[PROVIDED RECORDS]

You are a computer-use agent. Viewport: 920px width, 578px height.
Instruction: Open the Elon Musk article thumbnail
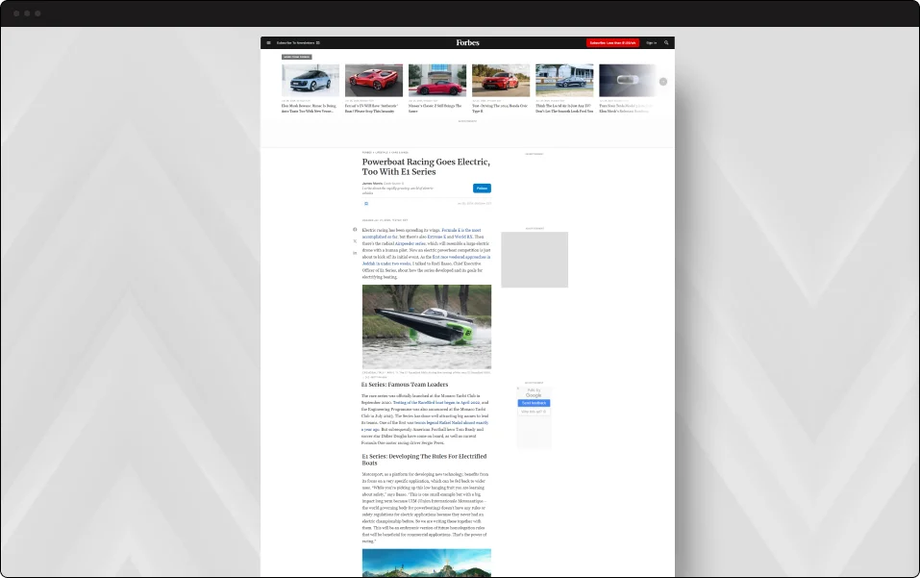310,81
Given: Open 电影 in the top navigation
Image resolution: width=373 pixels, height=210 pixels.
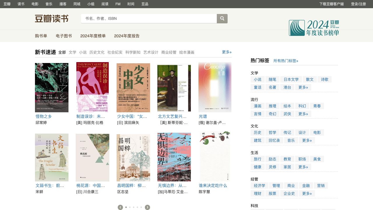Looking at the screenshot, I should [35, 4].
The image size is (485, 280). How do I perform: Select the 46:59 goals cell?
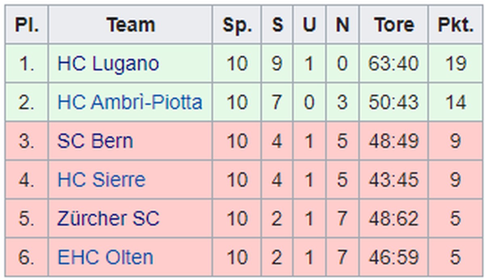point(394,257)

[/PROVIDED RECORDS]
[PROVIDED RECORDS]

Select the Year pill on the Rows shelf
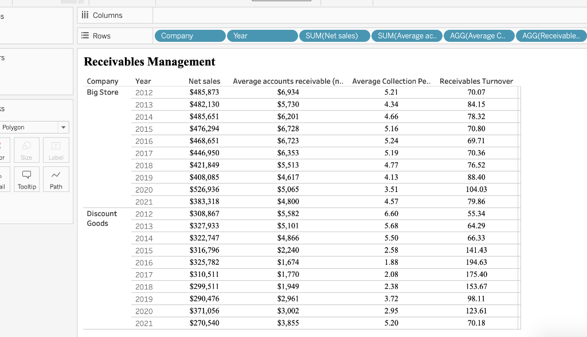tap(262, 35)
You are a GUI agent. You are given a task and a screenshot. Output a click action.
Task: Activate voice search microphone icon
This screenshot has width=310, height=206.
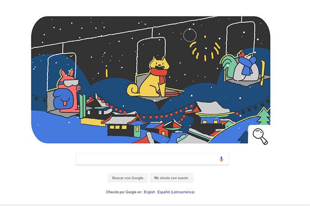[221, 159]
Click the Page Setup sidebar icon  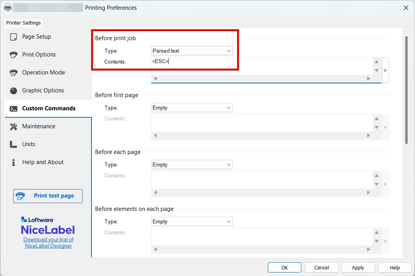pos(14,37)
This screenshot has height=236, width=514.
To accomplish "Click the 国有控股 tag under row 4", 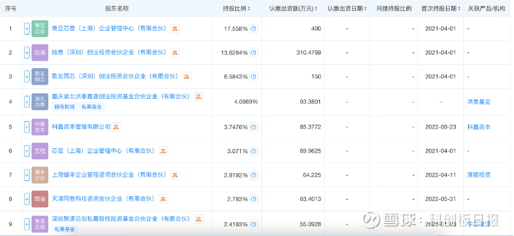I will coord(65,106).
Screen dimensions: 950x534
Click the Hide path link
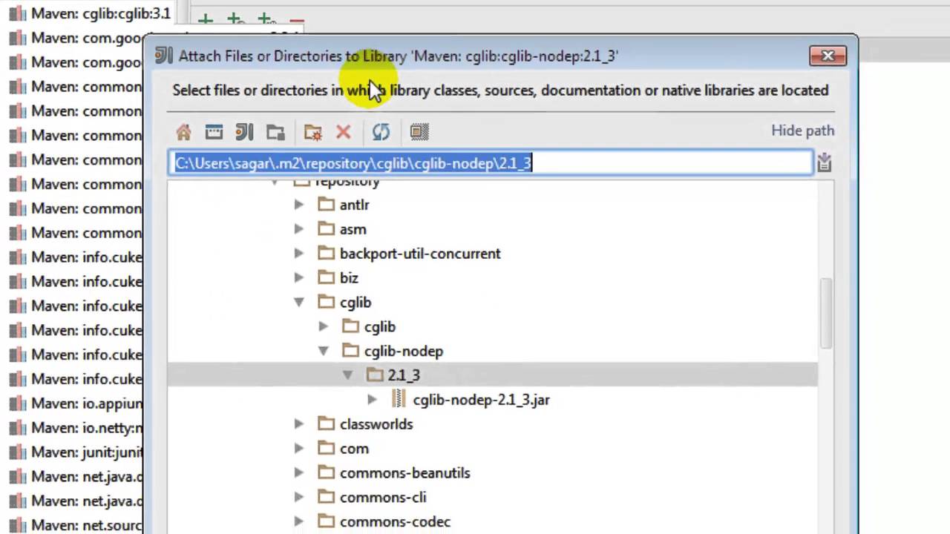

[/PROVIDED RECORDS]

DIRECTIONS => Your reply should be only the number of lines in the records above that include "agent".

WRITTEN RESPONSE => 2